- CHALLENGE
Convert the material from its first line through the line containing "Action: pyautogui.click(x=204, y=48)" into a Markdown table with the columns Number and Line, numbering each row, skipping blank lines, and omitting the pictures.

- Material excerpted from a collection
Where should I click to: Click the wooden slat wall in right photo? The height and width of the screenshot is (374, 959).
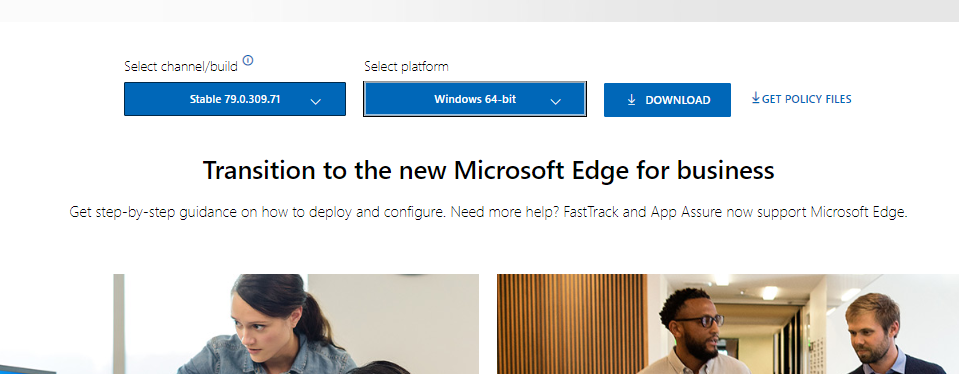572,324
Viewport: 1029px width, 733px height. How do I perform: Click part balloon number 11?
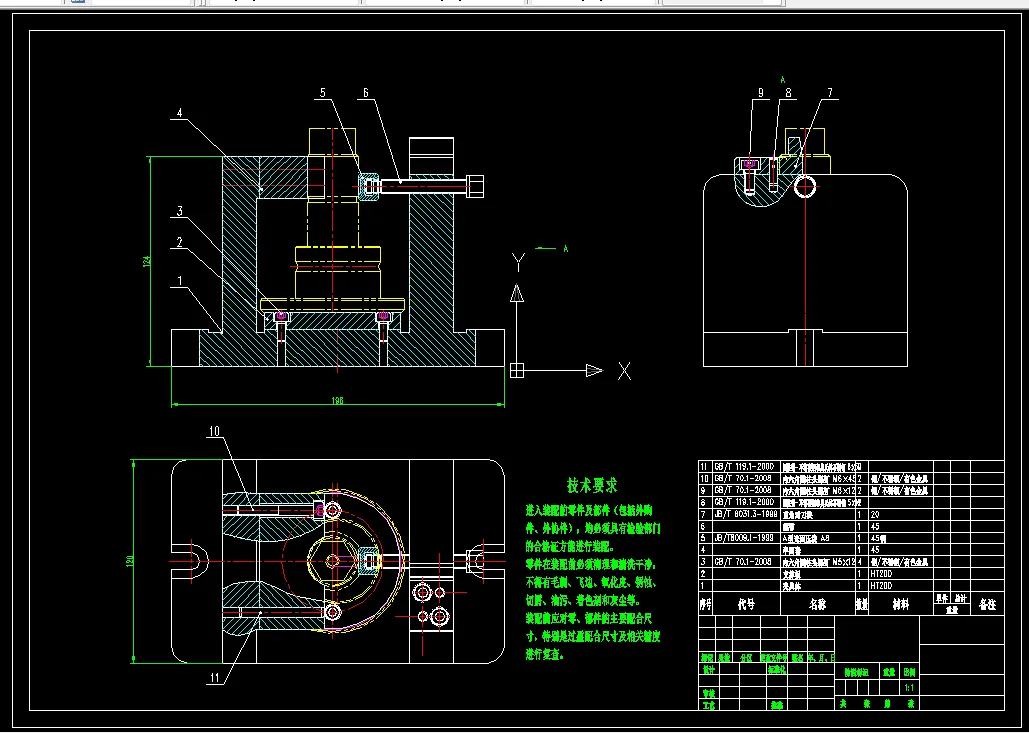(215, 679)
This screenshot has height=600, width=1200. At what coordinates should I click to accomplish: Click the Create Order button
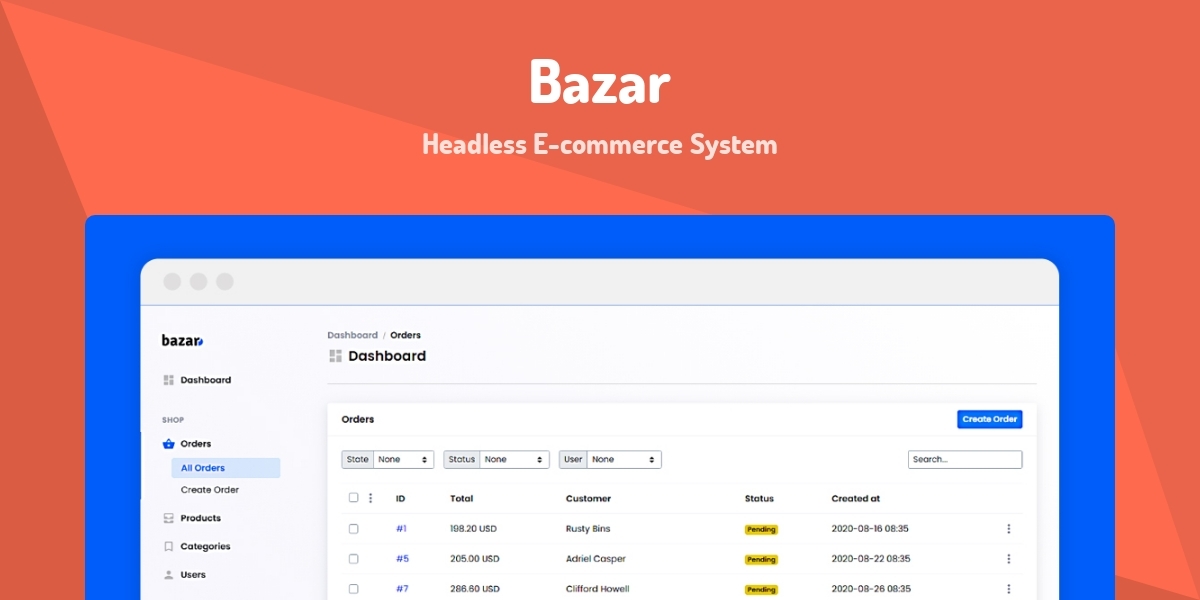989,419
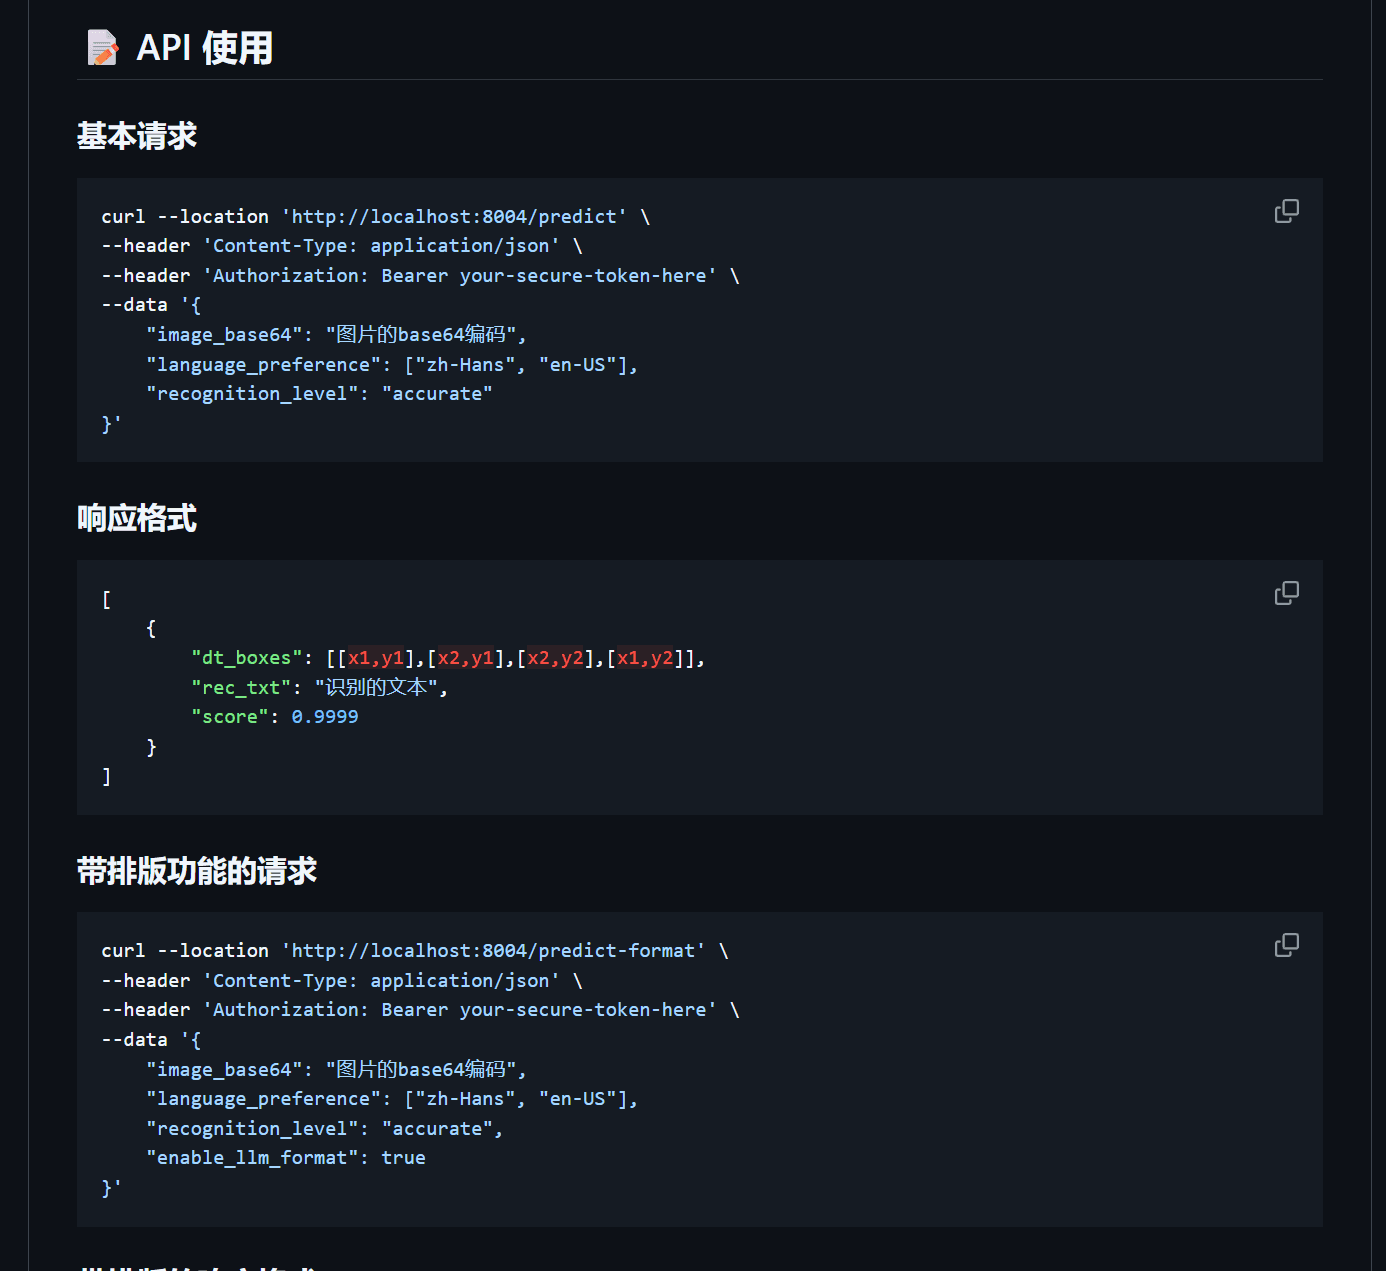
Task: Click the API 使用 section heading
Action: pyautogui.click(x=204, y=48)
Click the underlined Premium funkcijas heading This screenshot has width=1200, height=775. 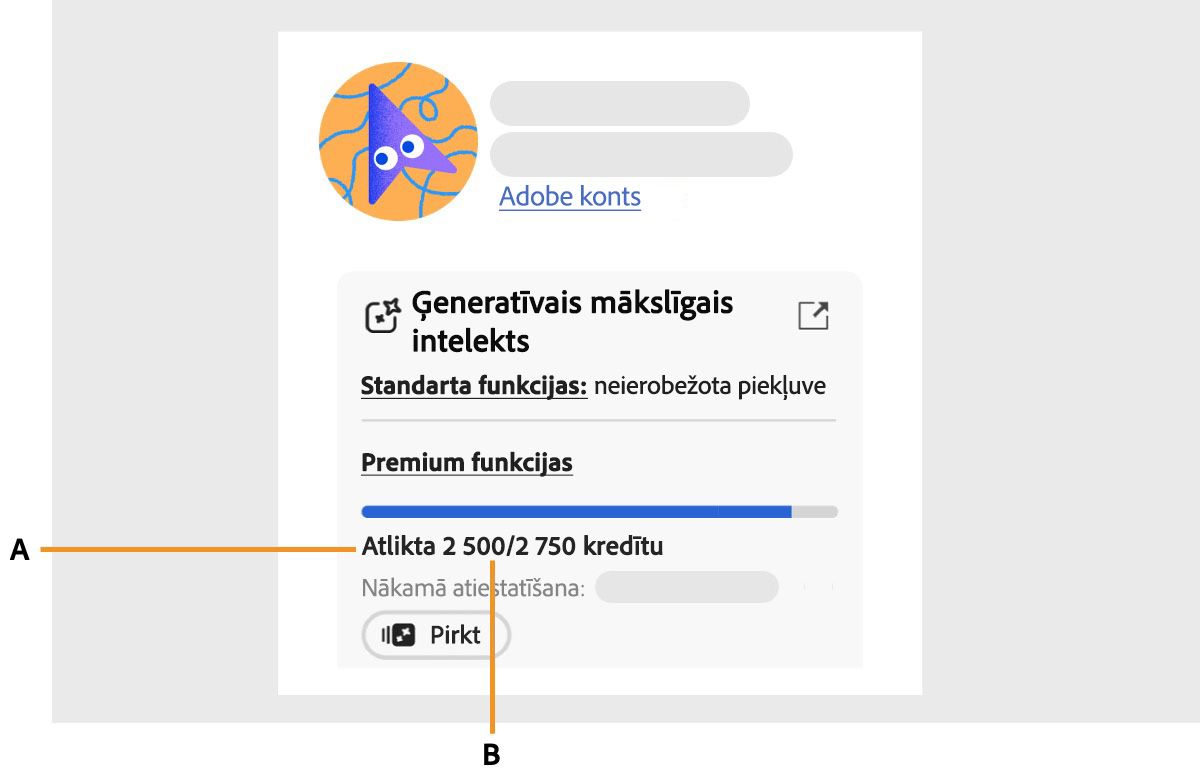click(466, 462)
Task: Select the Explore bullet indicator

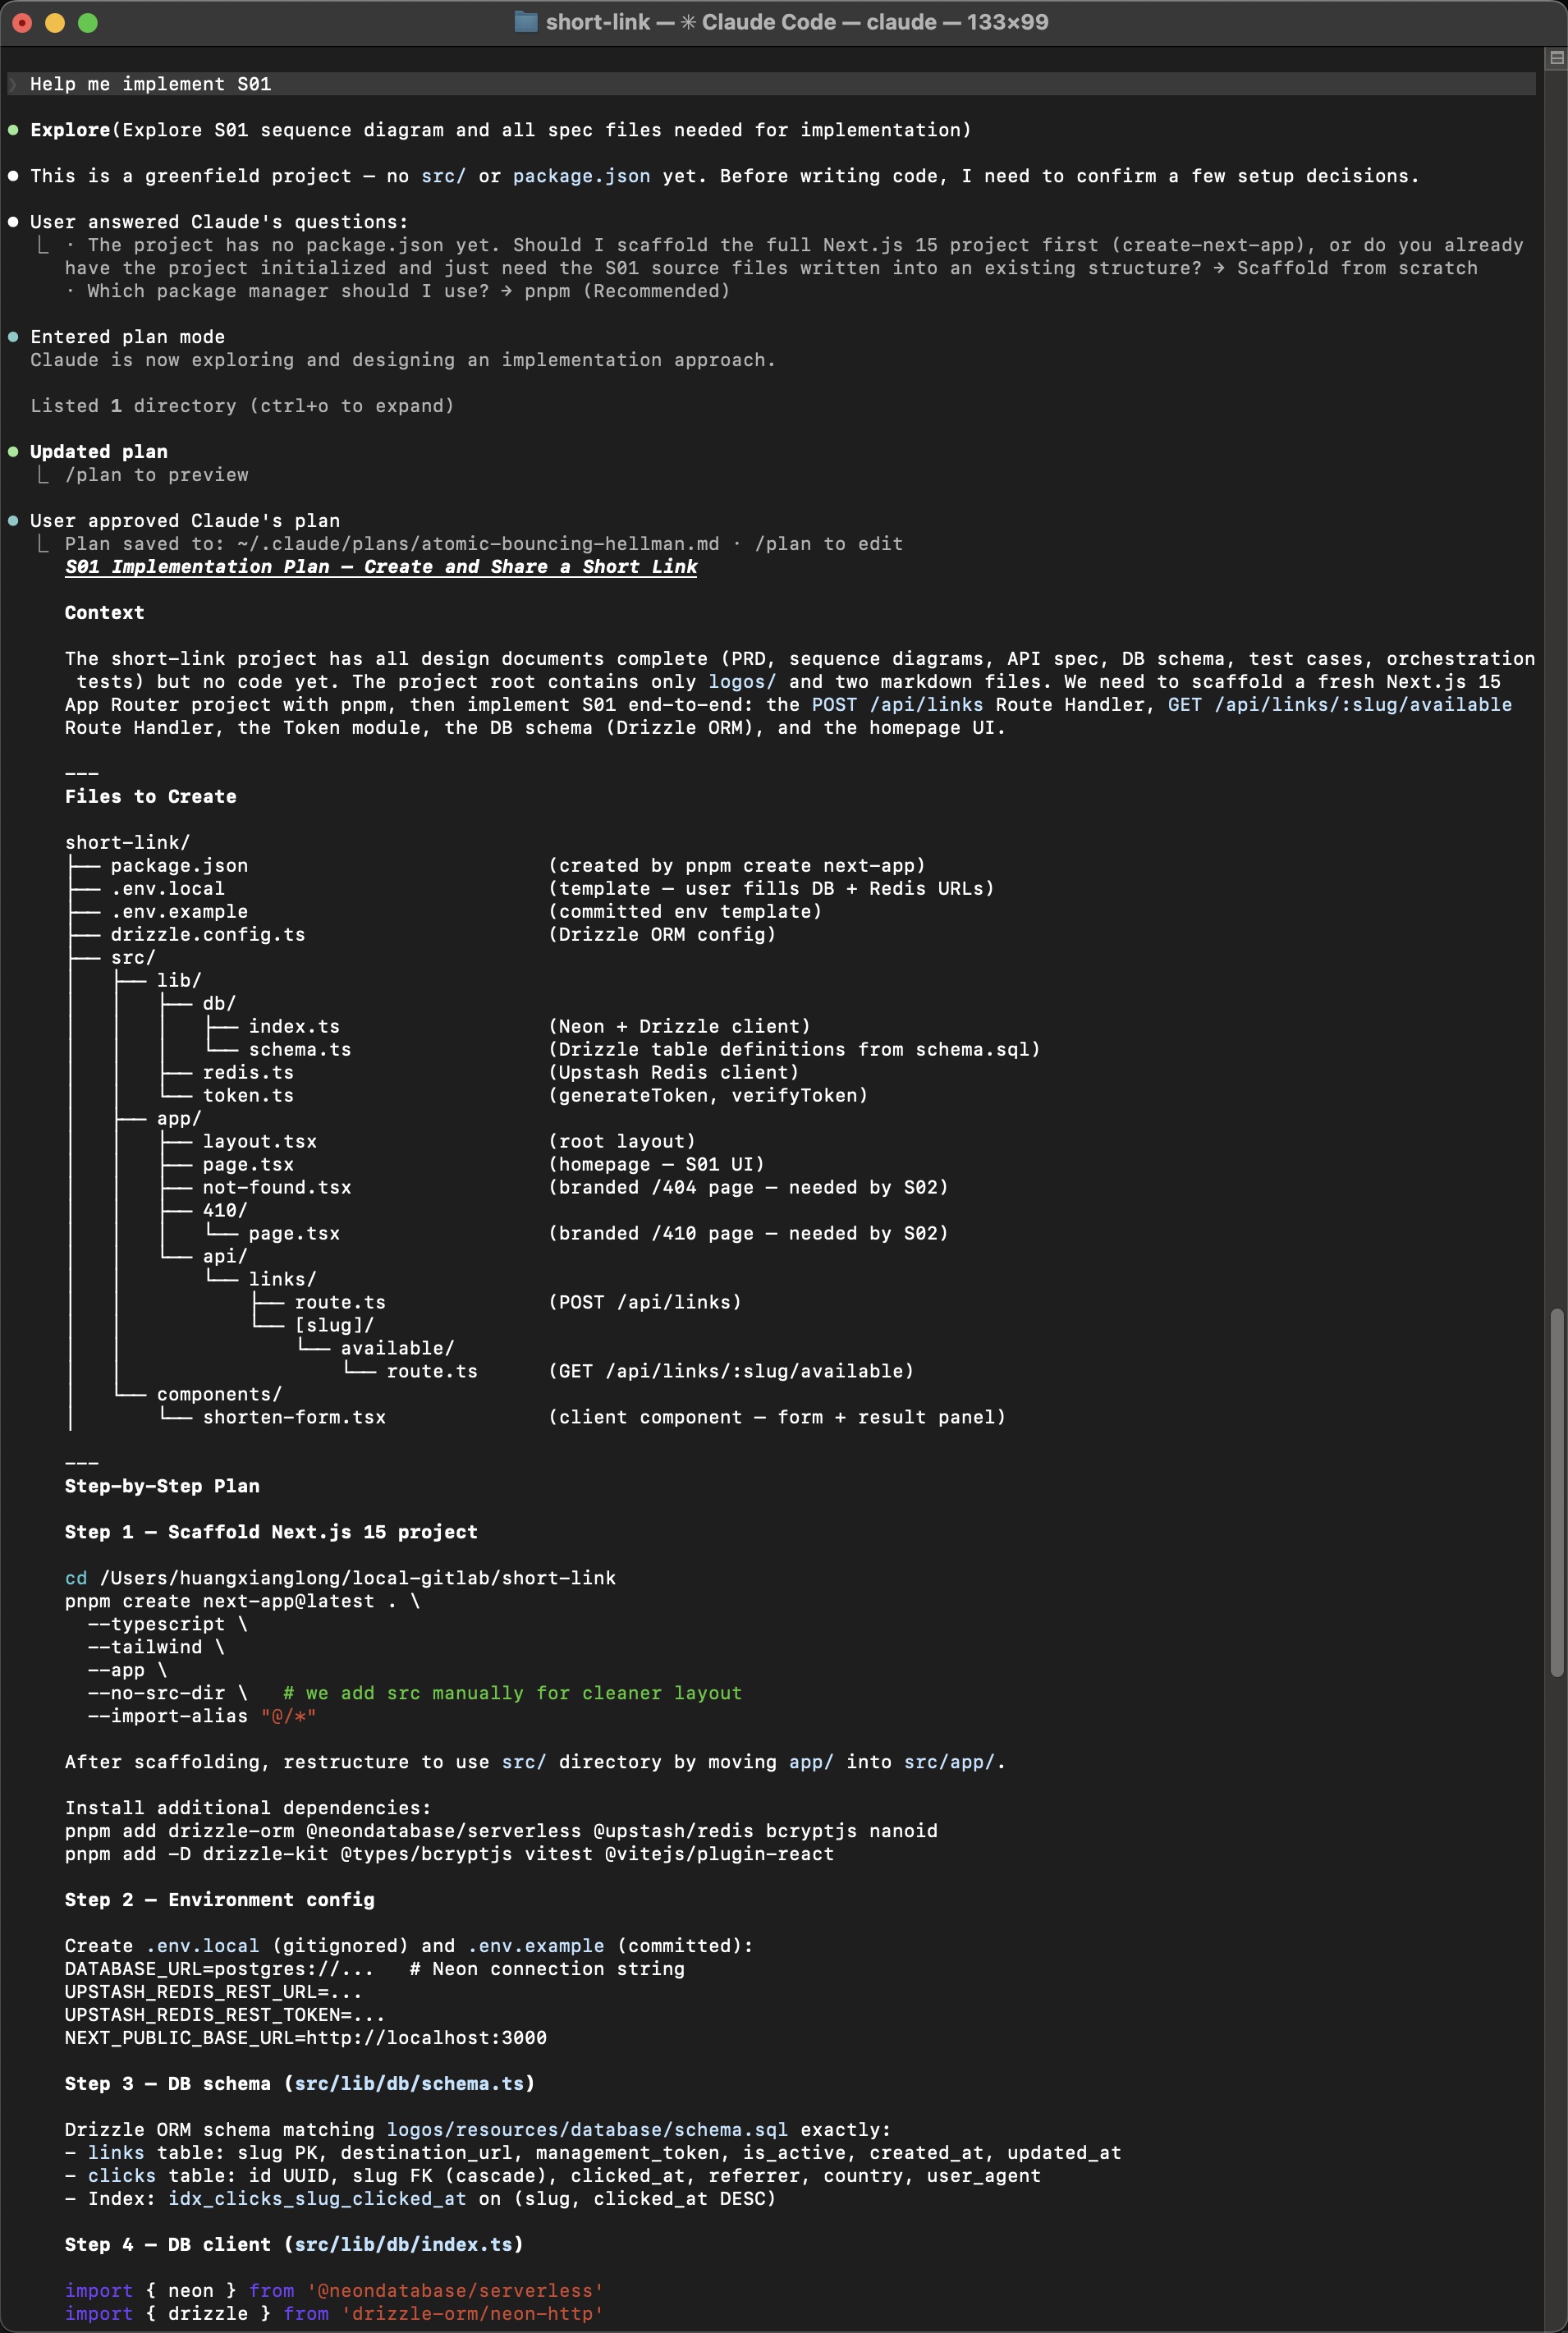Action: 13,130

- EXERCISE OUTPUT
| Number | Line |
|---|---|
| 1 | Where should I click to: Click the wooden slat wall in right photo? The height and width of the screenshot is (374, 959). |
| 2 | 572,324 |
| 3 | Viewport: 1029px width, 733px height. How do I perform: Click part balloon number 11? |
| 4 | (215, 679) |
| 5 | This screenshot has height=600, width=1200. At what coordinates should I click to accomplish: Click the Create Order button |
| 6 | 989,419 |
| 7 | Task: Click the API 使用 section heading |
| 8 | Action: pyautogui.click(x=204, y=48) |